start

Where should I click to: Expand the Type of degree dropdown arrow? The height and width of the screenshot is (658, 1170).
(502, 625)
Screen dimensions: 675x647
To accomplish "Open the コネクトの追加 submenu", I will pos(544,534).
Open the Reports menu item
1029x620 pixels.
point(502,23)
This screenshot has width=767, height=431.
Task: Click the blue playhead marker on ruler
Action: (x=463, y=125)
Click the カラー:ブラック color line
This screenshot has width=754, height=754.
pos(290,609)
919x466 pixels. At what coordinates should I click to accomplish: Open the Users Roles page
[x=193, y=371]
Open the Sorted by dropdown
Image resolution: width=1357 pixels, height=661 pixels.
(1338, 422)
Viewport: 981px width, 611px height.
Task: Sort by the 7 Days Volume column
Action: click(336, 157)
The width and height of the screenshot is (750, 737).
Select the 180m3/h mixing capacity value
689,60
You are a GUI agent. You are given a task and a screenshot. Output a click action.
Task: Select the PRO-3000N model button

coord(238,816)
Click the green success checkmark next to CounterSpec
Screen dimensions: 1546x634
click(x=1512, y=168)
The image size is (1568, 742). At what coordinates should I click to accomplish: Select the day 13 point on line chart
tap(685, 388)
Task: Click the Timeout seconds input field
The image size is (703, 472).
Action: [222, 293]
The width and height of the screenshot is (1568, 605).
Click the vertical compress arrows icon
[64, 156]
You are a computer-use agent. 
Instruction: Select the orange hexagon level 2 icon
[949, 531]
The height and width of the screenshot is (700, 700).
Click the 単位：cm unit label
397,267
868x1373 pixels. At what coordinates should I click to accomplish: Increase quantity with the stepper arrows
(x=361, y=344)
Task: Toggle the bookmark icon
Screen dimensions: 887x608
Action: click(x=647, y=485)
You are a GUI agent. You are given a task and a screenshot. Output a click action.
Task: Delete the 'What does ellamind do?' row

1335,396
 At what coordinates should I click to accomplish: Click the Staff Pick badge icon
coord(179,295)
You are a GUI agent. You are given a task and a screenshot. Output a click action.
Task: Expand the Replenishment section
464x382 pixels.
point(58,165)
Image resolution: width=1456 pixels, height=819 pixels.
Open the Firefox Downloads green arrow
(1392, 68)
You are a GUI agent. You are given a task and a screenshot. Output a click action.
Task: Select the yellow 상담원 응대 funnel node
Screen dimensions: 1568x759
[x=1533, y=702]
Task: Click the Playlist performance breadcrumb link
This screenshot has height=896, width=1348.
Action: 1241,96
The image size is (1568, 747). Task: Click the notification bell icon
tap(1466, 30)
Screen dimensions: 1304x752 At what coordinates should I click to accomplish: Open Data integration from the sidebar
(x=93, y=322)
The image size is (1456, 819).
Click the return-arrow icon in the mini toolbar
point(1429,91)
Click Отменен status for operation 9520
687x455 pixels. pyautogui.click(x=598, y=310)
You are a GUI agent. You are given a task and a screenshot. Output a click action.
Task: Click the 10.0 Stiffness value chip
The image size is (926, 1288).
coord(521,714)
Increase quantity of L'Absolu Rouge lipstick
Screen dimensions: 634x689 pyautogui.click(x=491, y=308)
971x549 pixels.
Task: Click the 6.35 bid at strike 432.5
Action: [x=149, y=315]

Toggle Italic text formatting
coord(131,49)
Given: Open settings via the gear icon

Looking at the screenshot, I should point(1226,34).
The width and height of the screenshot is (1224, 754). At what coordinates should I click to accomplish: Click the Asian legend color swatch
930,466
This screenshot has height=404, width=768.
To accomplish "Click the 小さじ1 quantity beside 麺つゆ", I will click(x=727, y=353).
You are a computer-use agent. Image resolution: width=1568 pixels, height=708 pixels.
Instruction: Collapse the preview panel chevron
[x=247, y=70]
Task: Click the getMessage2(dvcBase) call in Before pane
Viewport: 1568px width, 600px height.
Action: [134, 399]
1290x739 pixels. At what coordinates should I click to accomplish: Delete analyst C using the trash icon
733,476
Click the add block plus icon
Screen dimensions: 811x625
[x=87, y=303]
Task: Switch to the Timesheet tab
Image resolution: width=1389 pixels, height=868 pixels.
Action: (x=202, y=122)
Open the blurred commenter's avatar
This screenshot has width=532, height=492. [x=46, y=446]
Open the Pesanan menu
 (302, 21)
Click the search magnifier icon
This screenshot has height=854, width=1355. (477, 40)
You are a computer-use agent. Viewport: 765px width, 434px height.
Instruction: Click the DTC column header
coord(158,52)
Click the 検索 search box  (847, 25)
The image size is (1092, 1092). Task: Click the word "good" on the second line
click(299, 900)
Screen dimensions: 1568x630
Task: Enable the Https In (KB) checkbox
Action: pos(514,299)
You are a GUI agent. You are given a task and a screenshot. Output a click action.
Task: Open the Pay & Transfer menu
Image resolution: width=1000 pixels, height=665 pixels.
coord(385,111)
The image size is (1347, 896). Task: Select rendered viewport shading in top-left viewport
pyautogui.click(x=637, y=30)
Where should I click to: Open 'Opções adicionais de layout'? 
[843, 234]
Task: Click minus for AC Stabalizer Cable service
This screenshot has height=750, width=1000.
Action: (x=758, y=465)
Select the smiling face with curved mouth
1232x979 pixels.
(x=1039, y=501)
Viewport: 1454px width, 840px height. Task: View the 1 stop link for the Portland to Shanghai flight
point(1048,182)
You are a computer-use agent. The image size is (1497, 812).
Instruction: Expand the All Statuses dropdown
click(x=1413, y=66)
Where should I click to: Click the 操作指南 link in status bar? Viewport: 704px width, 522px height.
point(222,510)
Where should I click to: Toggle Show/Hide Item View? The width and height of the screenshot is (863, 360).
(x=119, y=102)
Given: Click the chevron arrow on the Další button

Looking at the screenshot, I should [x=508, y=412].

end

# What the task asks
Can you give these lines again with "Where should I click to" changed to "Where do I click to" everywhere it occurs, keeping everything else the same?

# Response below
Where do I click to: Expand the Type of degree dropdown arrow? The height and width of the screenshot is (658, 1170).
(502, 625)
Screen dimensions: 675x647
To accomplish "Open the コネクトの追加 submenu", I will pos(544,534).
Open the Reports menu item
1029x620 pixels.
point(502,23)
This screenshot has width=767, height=431.
Task: Click the blue playhead marker on ruler
Action: (x=463, y=125)
Click the カラー:ブラック color line
This screenshot has width=754, height=754.
pos(290,609)
919x466 pixels. At what coordinates should I click to accomplish: Open the Users Roles page
[x=193, y=371]
Open the Sorted by dropdown
Image resolution: width=1357 pixels, height=661 pixels.
(1338, 422)
Viewport: 981px width, 611px height.
Task: Sort by the 7 Days Volume column
Action: click(336, 157)
The width and height of the screenshot is (750, 737).
Select the 180m3/h mixing capacity value
689,60
You are a GUI agent. You are given a task and a screenshot. Output a click action.
Task: Select the PRO-3000N model button

coord(238,816)
Click the green success checkmark next to CounterSpec
Screen dimensions: 1546x634
click(x=1512, y=168)
The image size is (1568, 742). At what coordinates should I click to accomplish: Select the day 13 point on line chart
tap(685, 388)
Task: Click the Timeout seconds input field
The image size is (703, 472).
Action: [222, 293]
The width and height of the screenshot is (1568, 605).
Click the vertical compress arrows icon
[64, 156]
You are a computer-use agent. 
Instruction: Select the orange hexagon level 2 icon
[949, 531]
The height and width of the screenshot is (700, 700).
Click the 単位：cm unit label
397,267
868x1373 pixels. At what coordinates should I click to accomplish: Increase quantity with the stepper arrows
(x=361, y=344)
Task: Toggle the bookmark icon
Screen dimensions: 887x608
Action: click(x=647, y=485)
You are a GUI agent. You are given a task and a screenshot. Output a click action.
Task: Delete the 'What does ellamind do?' row

1335,396
 At what coordinates should I click to accomplish: Click the Staff Pick badge icon
coord(179,295)
You are a GUI agent. You are given a task and a screenshot. Output a click action.
Task: Expand the Replenishment section
464x382 pixels.
point(58,165)
Image resolution: width=1456 pixels, height=819 pixels.
Open the Firefox Downloads green arrow
(1392, 68)
You are a GUI agent. You are given a task and a screenshot. Output a click action.
Task: Select the yellow 상담원 응대 funnel node
Screen dimensions: 1568x759
[x=1533, y=702]
Task: Click the Playlist performance breadcrumb link
This screenshot has height=896, width=1348.
Action: 1241,96
The image size is (1568, 747). Task: Click the notification bell icon
tap(1466, 30)
Screen dimensions: 1304x752 At what coordinates should I click to accomplish: Open Data integration from the sidebar
(x=93, y=322)
The image size is (1456, 819).
Click the return-arrow icon in the mini toolbar
point(1429,91)
Click Отменен status for operation 9520
687x455 pixels. pyautogui.click(x=598, y=310)
You are a GUI agent. You are given a task and a screenshot. Output a click action.
Task: Click the 10.0 Stiffness value chip
The image size is (926, 1288).
coord(521,714)
Increase quantity of L'Absolu Rouge lipstick
Screen dimensions: 634x689 pyautogui.click(x=491, y=308)
971x549 pixels.
Task: Click the 6.35 bid at strike 432.5
Action: [x=149, y=315]

Toggle Italic text formatting
coord(131,49)
Given: Open settings via the gear icon

Looking at the screenshot, I should point(1226,34).
The width and height of the screenshot is (1224, 754). At what coordinates should I click to accomplish: Click the Asian legend color swatch
930,466
This screenshot has height=404, width=768.
To accomplish "Click the 小さじ1 quantity beside 麺つゆ", I will click(x=727, y=353).
You are a computer-use agent. Image resolution: width=1568 pixels, height=708 pixels.
Instruction: Collapse the preview panel chevron
[x=247, y=70]
Task: Click the getMessage2(dvcBase) call in Before pane
Viewport: 1568px width, 600px height.
Action: [134, 399]
1290x739 pixels. At what coordinates should I click to accomplish: Delete analyst C using the trash icon
733,476
Click the add block plus icon
Screen dimensions: 811x625
[x=87, y=303]
Task: Switch to the Timesheet tab
Image resolution: width=1389 pixels, height=868 pixels.
Action: (x=202, y=122)
Open the blurred commenter's avatar
This screenshot has width=532, height=492. [x=46, y=446]
Open the Pesanan menu
 (302, 21)
Click the search magnifier icon
This screenshot has height=854, width=1355. (477, 40)
You are a computer-use agent. Viewport: 765px width, 434px height.
Instruction: Click the DTC column header
coord(158,52)
Click the 検索 search box  (847, 25)
The image size is (1092, 1092). Task: Click the word "good" on the second line
click(299, 900)
Screen dimensions: 1568x630
Task: Enable the Https In (KB) checkbox
Action: pos(514,299)
You are a GUI agent. You are given a task and a screenshot. Output a click action.
Task: Open the Pay & Transfer menu
Image resolution: width=1000 pixels, height=665 pixels.
coord(385,111)
The image size is (1347, 896). Task: Select rendered viewport shading in top-left viewport
pyautogui.click(x=637, y=30)
Where do I click to: Open 'Opções adicionais de layout'? 
[843, 234]
Task: Click minus for AC Stabalizer Cable service
This screenshot has height=750, width=1000.
Action: (x=758, y=465)
Select the smiling face with curved mouth
1232x979 pixels.
(x=1039, y=501)
Viewport: 1454px width, 840px height. Task: View the 1 stop link for the Portland to Shanghai flight
point(1048,182)
You are a computer-use agent. The image size is (1497, 812).
Instruction: Expand the All Statuses dropdown
click(x=1413, y=66)
Where do I click to: Click the 操作指南 link in status bar? Viewport: 704px width, 522px height.
point(222,510)
Where do I click to: Toggle Show/Hide Item View? The width and height of the screenshot is (863, 360).
(x=119, y=102)
Given: Click the chevron arrow on the Další button

Looking at the screenshot, I should [x=508, y=412].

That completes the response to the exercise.